216labs Blog

Google’s Gemini and other large language models are shipping into products at pace — search, cloud assist, enterprise agents. With that comes a new class of vulnerabilities: models that can’t reliably tell “user instruction” from “malicious text in a document,” and that can be nudged into bypassing safety with the right prompts. This post sketches the landscape, with Gemini as a concrete example, and why it should matter to anyone building or relying on LLM-powered tools.

Gemini in the crosshairs

Two high-profile research efforts put Gemini’s security in the spotlight.

- GeminiJack (late 2025). Researchers showed that Gemini Enterprise and Vertex AI Search could be abused via *indirect* prompt injection. An attacker embeds hidden instructions inside a Google Doc, calendar invite, or email. When a user (or an automated flow) lets Gemini read that content, the model treats the embedded text as legitimate commands. In the demonstrated attack, that led to automatic search across Gmail, Calendar, and Docs and exfiltration of sensitive data — without the user clicking a link or running a script. “Zero-click” in the sense that the victim only had to have Gemini process a document the attacker could influence. Google’s response included decoupling Vertex AI Search from Gemini Enterprise and hardening the underlying pipeline.

- The “Gemini Trifecta” (Tenable, 2025). Three separate issues across Gemini’s surface: (1) the Gemini Browsing Tool could be abused to exfiltrate saved data and location; (2) the Search Personalization model was vulnerable to search-injection via manipulated browser history, leaking user data; (3) Cloud Assist accepted crafted content in log entries (e.g. HTTP User-Agent) that could be used for prompt injection, opening the door to phishing or further cloud compromise. All three have been addressed by Google, but they illustrate how many moving parts — browsing, search, logs — become new attack vectors when an LLM is in the loop.

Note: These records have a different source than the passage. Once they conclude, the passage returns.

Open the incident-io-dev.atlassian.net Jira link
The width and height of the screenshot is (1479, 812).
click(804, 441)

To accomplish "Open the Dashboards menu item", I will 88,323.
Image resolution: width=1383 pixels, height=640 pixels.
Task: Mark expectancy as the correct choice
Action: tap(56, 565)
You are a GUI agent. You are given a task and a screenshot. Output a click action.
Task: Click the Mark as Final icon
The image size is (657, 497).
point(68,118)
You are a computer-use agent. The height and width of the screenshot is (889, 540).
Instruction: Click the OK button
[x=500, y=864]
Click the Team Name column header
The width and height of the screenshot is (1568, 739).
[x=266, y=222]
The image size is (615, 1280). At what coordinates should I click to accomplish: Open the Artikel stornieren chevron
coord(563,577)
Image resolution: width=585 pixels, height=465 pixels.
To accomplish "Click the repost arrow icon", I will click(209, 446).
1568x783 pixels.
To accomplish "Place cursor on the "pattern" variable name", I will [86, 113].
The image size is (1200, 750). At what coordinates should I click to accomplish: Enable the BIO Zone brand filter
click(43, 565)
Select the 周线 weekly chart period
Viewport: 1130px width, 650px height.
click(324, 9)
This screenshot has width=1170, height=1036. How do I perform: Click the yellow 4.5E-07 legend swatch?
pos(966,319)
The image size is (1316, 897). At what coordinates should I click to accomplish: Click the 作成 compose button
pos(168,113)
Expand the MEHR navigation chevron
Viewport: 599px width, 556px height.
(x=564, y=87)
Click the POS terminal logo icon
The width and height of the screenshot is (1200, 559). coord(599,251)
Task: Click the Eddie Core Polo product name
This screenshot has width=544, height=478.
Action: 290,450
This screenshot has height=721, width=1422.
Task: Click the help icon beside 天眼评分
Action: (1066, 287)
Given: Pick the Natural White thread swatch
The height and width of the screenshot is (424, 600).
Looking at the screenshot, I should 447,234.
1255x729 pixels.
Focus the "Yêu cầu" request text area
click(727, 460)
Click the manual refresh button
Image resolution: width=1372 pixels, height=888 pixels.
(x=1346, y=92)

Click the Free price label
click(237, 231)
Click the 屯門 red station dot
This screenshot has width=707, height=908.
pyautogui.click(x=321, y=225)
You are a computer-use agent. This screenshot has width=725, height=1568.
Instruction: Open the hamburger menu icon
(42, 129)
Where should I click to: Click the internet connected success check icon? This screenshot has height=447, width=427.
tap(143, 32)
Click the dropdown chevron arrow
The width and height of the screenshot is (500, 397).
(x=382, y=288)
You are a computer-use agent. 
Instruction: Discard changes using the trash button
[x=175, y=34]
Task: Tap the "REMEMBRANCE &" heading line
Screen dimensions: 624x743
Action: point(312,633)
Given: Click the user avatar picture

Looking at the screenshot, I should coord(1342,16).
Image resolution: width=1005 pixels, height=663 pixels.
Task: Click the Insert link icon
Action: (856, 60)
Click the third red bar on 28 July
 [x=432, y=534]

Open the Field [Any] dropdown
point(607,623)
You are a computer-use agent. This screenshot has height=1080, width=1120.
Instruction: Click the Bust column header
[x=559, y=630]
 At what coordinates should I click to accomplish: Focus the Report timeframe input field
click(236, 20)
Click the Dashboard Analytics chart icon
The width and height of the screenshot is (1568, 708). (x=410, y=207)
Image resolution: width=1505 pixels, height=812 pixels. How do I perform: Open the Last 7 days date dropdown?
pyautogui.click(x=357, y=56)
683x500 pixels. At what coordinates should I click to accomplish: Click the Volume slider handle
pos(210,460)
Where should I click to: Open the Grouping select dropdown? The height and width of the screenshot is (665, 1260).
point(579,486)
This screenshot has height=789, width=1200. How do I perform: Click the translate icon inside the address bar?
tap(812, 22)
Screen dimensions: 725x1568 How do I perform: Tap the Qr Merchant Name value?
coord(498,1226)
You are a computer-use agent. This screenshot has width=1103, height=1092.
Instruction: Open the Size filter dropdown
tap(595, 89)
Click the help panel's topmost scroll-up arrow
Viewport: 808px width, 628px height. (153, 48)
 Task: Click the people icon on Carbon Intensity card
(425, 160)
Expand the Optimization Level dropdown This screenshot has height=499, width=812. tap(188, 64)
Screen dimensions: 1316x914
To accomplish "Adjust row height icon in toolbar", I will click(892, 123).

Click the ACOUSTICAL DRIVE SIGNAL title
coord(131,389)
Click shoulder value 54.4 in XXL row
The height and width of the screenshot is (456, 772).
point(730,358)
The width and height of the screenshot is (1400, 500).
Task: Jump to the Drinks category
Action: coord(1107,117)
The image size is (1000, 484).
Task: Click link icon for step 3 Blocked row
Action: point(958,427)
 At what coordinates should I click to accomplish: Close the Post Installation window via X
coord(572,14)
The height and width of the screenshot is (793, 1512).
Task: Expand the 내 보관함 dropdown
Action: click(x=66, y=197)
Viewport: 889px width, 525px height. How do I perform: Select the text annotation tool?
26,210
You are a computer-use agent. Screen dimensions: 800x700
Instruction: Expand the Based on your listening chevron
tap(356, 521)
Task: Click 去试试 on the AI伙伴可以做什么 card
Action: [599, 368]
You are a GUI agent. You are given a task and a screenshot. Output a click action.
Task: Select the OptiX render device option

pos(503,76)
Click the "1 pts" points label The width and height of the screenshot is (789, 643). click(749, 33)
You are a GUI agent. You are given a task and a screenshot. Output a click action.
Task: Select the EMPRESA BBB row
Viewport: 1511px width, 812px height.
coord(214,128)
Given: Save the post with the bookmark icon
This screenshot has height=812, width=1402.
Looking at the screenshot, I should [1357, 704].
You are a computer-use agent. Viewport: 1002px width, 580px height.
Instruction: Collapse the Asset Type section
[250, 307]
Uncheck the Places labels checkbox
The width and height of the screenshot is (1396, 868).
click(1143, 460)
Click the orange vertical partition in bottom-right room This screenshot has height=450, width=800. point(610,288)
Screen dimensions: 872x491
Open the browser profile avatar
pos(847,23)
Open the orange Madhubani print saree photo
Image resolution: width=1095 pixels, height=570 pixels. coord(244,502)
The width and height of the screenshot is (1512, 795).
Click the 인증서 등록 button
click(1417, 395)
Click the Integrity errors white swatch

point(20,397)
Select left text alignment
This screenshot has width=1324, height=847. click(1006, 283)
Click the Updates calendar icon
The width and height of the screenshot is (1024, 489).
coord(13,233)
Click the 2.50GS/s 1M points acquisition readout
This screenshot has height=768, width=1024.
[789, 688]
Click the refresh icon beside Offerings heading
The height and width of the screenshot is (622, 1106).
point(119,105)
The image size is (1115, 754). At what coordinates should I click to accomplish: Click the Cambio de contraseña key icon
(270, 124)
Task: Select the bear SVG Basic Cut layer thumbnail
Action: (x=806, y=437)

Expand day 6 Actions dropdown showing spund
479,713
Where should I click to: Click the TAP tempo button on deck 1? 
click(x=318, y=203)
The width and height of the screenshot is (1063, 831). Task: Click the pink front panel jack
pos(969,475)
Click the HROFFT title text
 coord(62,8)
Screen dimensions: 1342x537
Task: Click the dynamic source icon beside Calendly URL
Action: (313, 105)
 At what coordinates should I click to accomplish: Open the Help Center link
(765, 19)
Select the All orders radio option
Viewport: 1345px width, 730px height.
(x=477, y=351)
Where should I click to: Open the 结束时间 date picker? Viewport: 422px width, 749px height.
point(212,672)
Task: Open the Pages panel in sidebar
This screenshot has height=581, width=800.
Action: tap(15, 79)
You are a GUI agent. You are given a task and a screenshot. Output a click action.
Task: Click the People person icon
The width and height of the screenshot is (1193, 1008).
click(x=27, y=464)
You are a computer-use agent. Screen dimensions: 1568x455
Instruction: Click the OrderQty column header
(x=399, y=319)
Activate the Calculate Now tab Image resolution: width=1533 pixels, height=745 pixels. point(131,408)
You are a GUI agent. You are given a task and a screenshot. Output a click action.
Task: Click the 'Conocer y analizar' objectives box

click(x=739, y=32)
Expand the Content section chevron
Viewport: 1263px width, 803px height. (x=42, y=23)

The underlying pattern: indirect prompt injection

The thread running through these is *indirect prompt injection*. The model isn’t given a blatant “ignore your instructions” in the user’s message. Instead, the malicious instruction is *inside data the model retrieves*: a web page, an email, a doc, a log line. The model doesn’t have a reliable way to say “this part is from the user, that part is from untrusted content,” so it may follow the hidden instruction as if it were legitimate. That’s a fundamental tension: we want the model to act on “user intent,” but intent can be spoofed by content we feed into the same context. Gemini isn’t uniquely bad here — it’s a structural issue for any LLM that reasons over mixed trusted and untrusted text.

LLM vulnerabilities in general

Beyond Gemini, the broader LLM security space has crystallized into a few categories.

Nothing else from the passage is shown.